Tarihinin çeşitli dönemlerinde bir çok imparatorluk,krallık,güçlü devletler gören insanlık,her zaman kendini yenileyerek bugünlere gelmiştir.Genel itibari ile başkalarını dinleyen,diğer insanların fikirlerinden istifade eden kişiler;tarihte adı anılar,çığır açan kişiler olmuştur.Bu insanlar hem kendilerini hem diğer insanları çok iyi dinlemişlerdir.Bu olayı öğrencilerimize aşılayabilirsek,gerçek anlamda bir eser ortaya çıkarmış olacağız.
     Bir örnek ile konuya biraz daha açıklık  getirmek istiyorum.Amerikada ilkokullar hakkında bilgi toplarken bir siteden şunu okumuştum:'Sınıflarda öğretmenin 'Susun!' diye bağırdığını duyamazsınız.Çünkü,aileden dinleme eğitimi almış olarak gelirler.' Çok ilginç değil mi?Ben okuduğumda çok şaşırmıştım.Hatta hoşuma gitti.Tekrar okudum.Bir akadaşım da Amerika'ya gitmişti.Bir yıl kaldı ve geri döndü.Ben de acaba gerçekten öyle mi diye ilkokula giden kızına sordum.Aldığım cevap okuduğum cümleleri doğrular nitelikteydi.
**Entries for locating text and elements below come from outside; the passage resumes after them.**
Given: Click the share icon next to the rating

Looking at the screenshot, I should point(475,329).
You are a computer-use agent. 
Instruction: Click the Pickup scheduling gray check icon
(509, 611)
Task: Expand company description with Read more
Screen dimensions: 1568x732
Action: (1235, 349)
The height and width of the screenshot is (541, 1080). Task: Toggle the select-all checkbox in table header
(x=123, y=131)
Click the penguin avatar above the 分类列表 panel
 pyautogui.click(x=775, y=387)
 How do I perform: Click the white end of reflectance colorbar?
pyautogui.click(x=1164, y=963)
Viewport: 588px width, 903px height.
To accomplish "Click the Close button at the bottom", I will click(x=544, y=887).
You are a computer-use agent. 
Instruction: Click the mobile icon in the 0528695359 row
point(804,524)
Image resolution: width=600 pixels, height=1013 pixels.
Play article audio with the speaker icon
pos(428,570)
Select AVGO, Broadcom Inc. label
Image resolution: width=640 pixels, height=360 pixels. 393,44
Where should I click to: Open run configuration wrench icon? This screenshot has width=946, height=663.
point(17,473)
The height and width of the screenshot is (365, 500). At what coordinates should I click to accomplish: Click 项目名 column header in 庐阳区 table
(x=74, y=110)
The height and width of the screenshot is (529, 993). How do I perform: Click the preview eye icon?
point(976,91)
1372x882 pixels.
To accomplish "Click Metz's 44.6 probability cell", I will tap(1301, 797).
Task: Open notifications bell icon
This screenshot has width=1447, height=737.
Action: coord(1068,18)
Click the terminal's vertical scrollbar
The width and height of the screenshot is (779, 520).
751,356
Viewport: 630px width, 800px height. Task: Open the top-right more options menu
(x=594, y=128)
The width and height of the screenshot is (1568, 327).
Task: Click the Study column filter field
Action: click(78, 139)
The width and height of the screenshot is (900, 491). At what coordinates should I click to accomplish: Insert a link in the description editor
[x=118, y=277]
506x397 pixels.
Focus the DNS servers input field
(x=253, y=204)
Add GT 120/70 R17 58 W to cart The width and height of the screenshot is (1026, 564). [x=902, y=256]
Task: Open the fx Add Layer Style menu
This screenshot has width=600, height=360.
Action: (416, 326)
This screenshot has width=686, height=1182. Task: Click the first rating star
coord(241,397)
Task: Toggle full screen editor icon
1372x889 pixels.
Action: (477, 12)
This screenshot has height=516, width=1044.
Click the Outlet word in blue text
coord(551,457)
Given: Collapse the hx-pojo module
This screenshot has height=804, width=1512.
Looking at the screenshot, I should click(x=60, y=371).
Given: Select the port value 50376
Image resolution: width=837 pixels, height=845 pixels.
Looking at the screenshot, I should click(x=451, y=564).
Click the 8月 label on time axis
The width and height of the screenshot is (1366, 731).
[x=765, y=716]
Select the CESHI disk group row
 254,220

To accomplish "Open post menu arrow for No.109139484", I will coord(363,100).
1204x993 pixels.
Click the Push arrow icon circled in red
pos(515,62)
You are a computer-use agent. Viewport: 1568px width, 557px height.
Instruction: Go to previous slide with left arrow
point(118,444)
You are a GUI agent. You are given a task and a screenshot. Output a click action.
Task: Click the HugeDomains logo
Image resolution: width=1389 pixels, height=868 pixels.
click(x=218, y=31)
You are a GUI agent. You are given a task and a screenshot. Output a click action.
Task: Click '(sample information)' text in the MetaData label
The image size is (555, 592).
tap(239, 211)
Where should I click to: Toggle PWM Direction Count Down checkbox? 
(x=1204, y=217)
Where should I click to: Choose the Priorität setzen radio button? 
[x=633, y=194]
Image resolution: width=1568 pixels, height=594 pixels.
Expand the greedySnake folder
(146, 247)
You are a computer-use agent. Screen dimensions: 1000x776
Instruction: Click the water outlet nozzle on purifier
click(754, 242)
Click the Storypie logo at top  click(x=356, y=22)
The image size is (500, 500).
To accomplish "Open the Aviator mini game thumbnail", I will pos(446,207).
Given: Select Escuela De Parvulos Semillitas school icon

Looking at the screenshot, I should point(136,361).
  Eğitimin ilk başladığı yer aile olduğuna göre bu sonuç son derece normal aslında.Şimdi öğretmen olarak bizler,en önce kendimize daha sonra da ilk kendi çocuğumuza dinlemeyi öğretmeliyiz.Sınıfı susturma değil,dinleme yoluna girmeliyiz.Ne kadar zor bir olay bu:Arkadaşı konuşurken,hatta siz konuşurken dinlemeyen birinin olması.Sonra sizin onu ya da bir başkasını susturmak için defalarca 'Susun!' demesi.
    Bu konuda bir çok çözüm getirebilir her öğretmen.Davranış panosu,neden dinleme panosu olmasın ki?Dinleyen öğrencileri daha çok ödüllendirsek.Daha fazla dinleme metni etkinlikleri bulsak.Öğrencilerimize dinleme kurallarının gerçekten çok önemli olduğunu kavratsak ... Ne kadar harika olur değil mi?
       Son olarak B.Franklin'in sözünü hatırlatmak istiyorum:Dinlemesini bilenler,ülkeleri fethetmesini bilenlerden daha büyüktür.